I'm just going to put it out there; the thought of an injury scares the shit outta me! I don't want to be hurt. I don't want to be side tracked. I don't want to fall behind. On top of that I am scared that being sidelined will cause me to fall off the band wagon altogether and by the time I'm ready to run again I really won't want to.

On the flip side I don't want to risk a more severe injury. I don't want to exacerbate what may be a minor problem. I don't want to turn what could have been a weeks' rest into a months' or more.

End freak out.

My plan at this point is to have a low impact cardio day tomorrow, ice the trouble spot often and test it out on the treadmill on Friday. If the pain doesn't start to subside within a few days a trip to the physician is in order.

Less running was not what I wanted but perhaps this is a lesson in what you want is not always what you need.

So tell me, any advice for a potentially injured runner?


  1. Go easy on the injury and rest!! See if it goes away in a few days. Lots of ice. If it doesn't go away, I'd head to the doc! I hope it goes away on its own!!

  2. How many miles on your current shoes? I usually start hurting when it's time for new shoes.
    I know resting sucks, but so does being out of the game for months because of an injury that could have been avoided.

  3. I hope that injury goes away! I've never been to the doctor for an injury. I just take time off and hope it goes away :)

  4. Woah! Your abs rock! I wouldn't give all the credit to Jillian - you are doing the workouts, she's just telling you to :)

    Really sucks about your leg, but I think your plan sounds like a good one. As long as you keep exercising no matter what the exercise is, it's hard to fall off the band wagon.

  5. I understand how scary the thought of injury can be. It's so good that you are acknowledging it and resting. So many people ignore injuries and hope they go away. Hope your leg feels better soon!

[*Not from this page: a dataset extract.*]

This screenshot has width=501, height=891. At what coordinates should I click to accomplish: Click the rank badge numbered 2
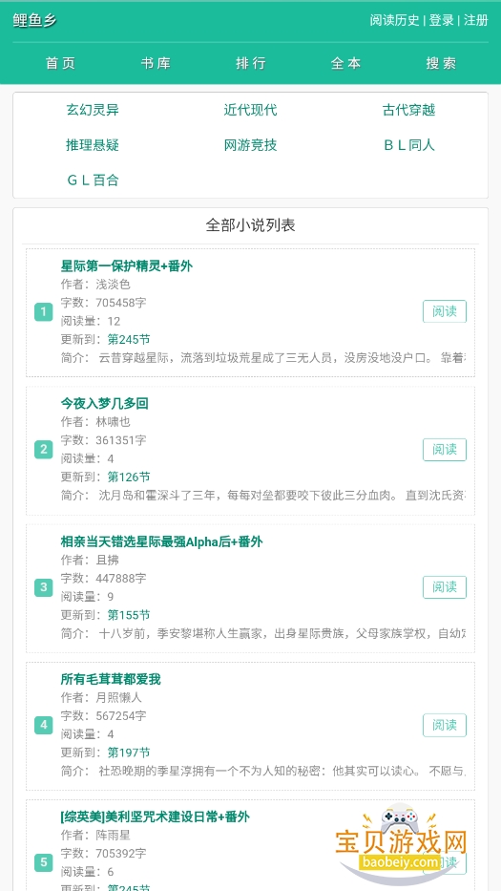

  6. I think low impact cardio is definitely a good decision. When I'm feeling sore I usually just stick to the elliptical or bike, and of course, always remember to take my rest day on Saturdays. Feel better Sam! :)

  7. advice for an (maybe) injured runner: REST! and stretch.
    i totally did NOT follow my own advice and it totally effed me up! so now i am taking it easy and slowly building.
    take a week off running and concentrate on stretching and strengthening!

  8. First, killer abs girl! I wish I had taken a before shot when I started JM's 6W6P to see if I am getting the results I've seen with others posting their success. I definitely feel stronger so that is a start. As for injury advice, listen to your body and don't go back too soon risking re-injury.

  9. nice abs! looks like you're off to a great start - considering you have 4 more weeks to go! i'm impressed : )

    glad i found you via the great balancing act. will definitely stop by again soon!


  10. Look at that sexy six pack you have going on- go you!!

    Sorry, no advice for the injured runner... I've just decided to pick a new exercise, but I realize not everyone likes that solution :)

  11. I think you're doing the absolute right thing with a potential injury. You're icing, and resting. I'm sure you'll heal up quick.

  12. Icing and resting is the right move. Look at that sexy flat tummy!! :)

  13. awww, sorry about your injury!!!

    Ice and rest is best!!

    And I see a very noticable difference in your tummy! yay!!!! that is awesome. I can't wait till the day I can show everyone my transformation post pregnancy!

  14. Injuries scare me too! This past week I had terrible thigh pain, so I just walked for my excercise for a few days until it felt better. I hated it, but it was something that felt ok but still kept me moving so I didn't feel like a slug.